Durante la mañana de ayer se entregó en la Comisaría de la Policía Nacional en Toledo el individuo que el pasado viernes incendió la vivienda de su expareja en el barrio del Polígono. Una vez acabada la investigación, el detenido pasará a disposición judicial no sólo por prender fuego la casa, sino también por un presunto delito de violencia de género.

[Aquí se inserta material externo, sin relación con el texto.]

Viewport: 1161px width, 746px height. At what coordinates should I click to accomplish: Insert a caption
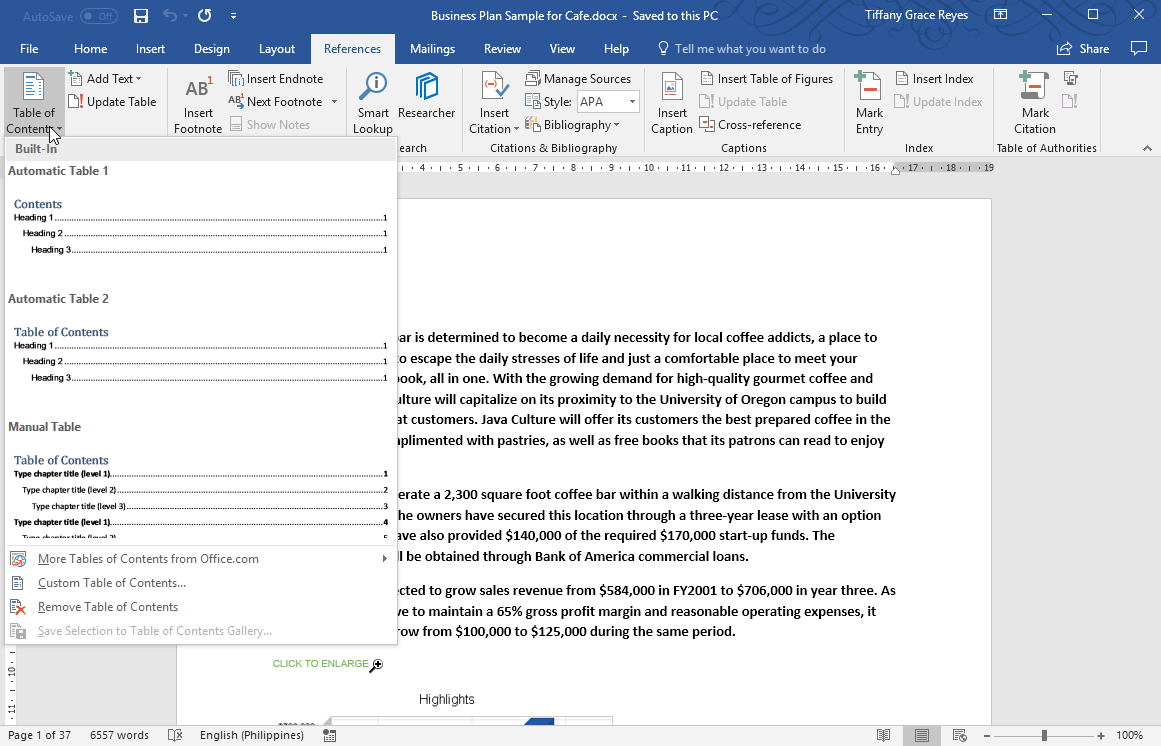(671, 101)
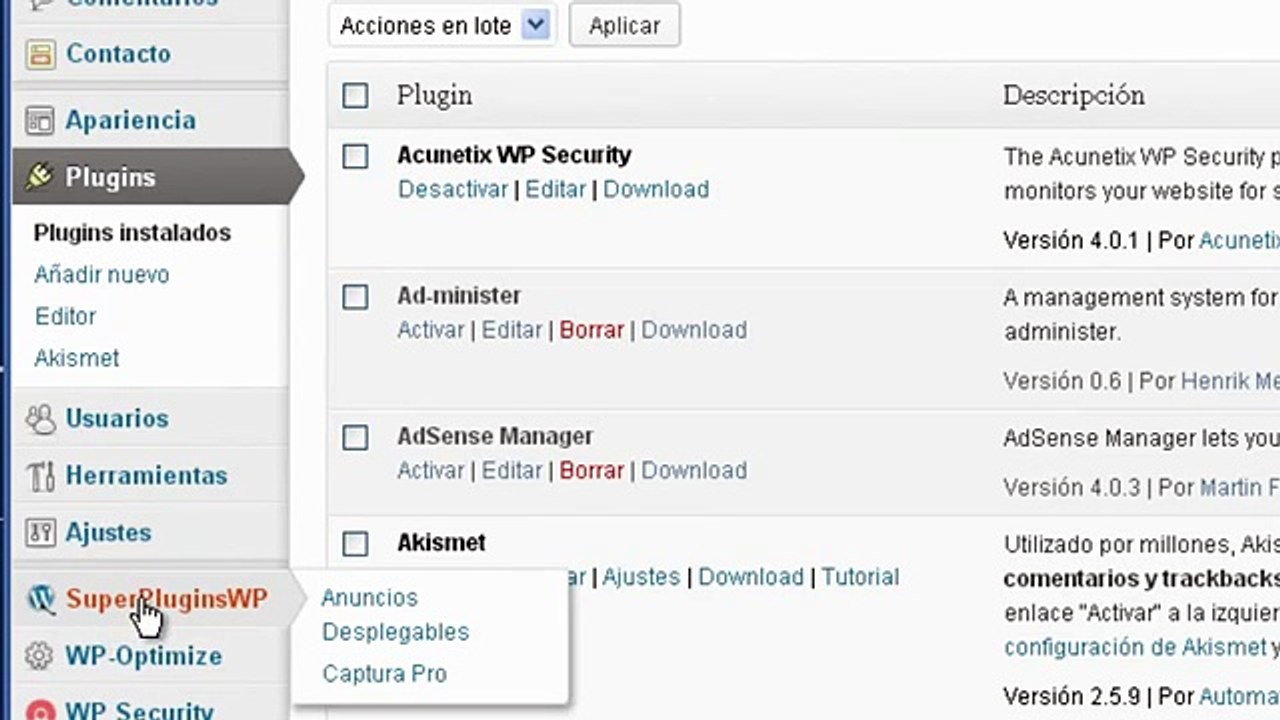Toggle the select-all Plugin header checkbox
The image size is (1280, 720).
(355, 95)
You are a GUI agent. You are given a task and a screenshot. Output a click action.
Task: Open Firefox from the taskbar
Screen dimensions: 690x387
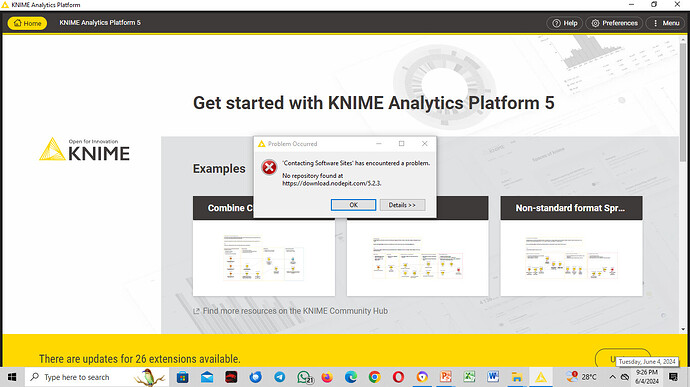click(x=327, y=377)
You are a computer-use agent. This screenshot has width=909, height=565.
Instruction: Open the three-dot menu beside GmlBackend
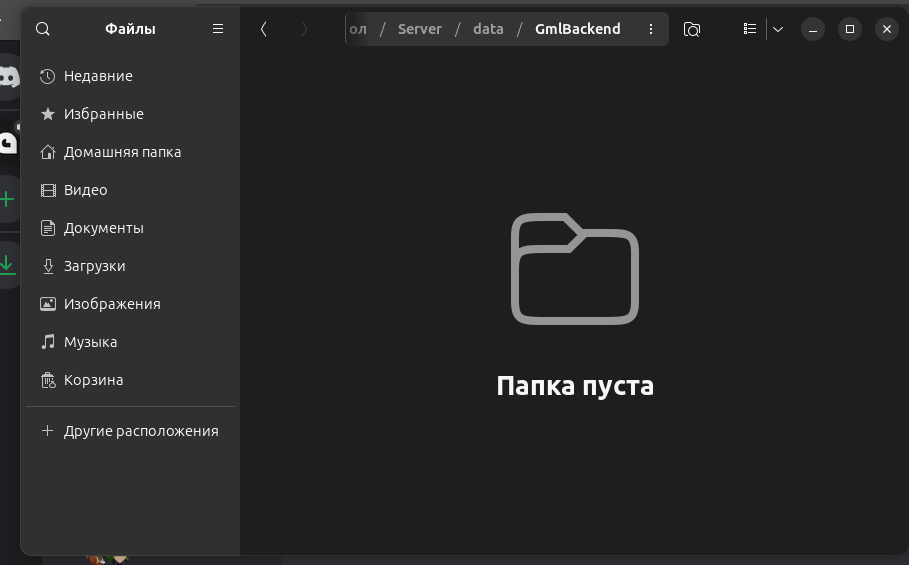click(x=651, y=29)
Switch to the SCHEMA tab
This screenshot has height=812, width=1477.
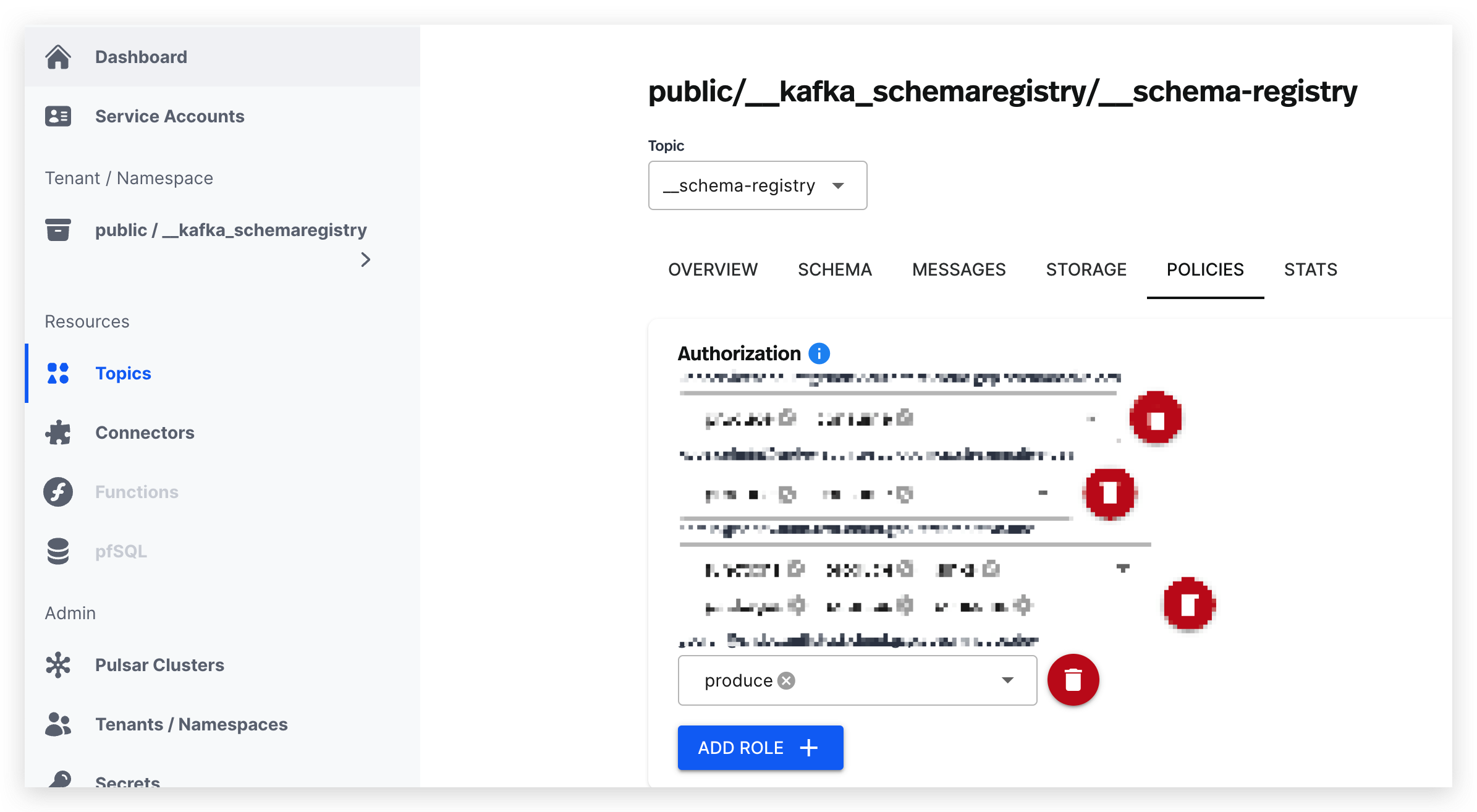[x=835, y=269]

El hombre salió de la cárcel de Ocaña el pasado el pasado jueves. El viernes, se dirigió a la vivienda de su excompañera, en la calle Valdeyernos del Polígono, en la urbanización conocida como "el parchís". Allí según cuentan los vecinos, ambos mantuvieron una fuerte discusión, porque él quería ver a sus hijos y ella se lo impidió. Al parecer, le pudo arrebatar las llaves de la vivienda, y poco después cumplió su amenaza de quemarla.

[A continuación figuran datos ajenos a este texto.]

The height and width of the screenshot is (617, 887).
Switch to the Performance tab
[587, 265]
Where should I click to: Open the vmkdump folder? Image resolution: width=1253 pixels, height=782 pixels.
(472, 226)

Los vecinos se alarmaron al ver salir el humo del inmueble, y tiraron la puerta abajo por si en su interior se pudiera encontrar alguno de los cinco hijos de la víctima. Afortunadamente, no encontraron a nadie, y momentos después llegaron bomberos, Policía Nacional y Local y dos ambulancias.
Los bomberos llegaron a tiempo para impedir que las llamas se extendieran al resto del inmueble. Informaron de que fueron dos los focos principales que habían encontrado, de los que salía mucho humo, que había ennegrecido todas las paredes de la vivienda.
Durante toda la noche, la Policía estuvo buscando por el barrio del Polígono a este individuo, que según algunos testigos presentaba síntomas de embriaguez. En la mañana de ayer, este se presentaba en la Comisaría y advertía que se entregaba porque había sabido que lo estaban buscando.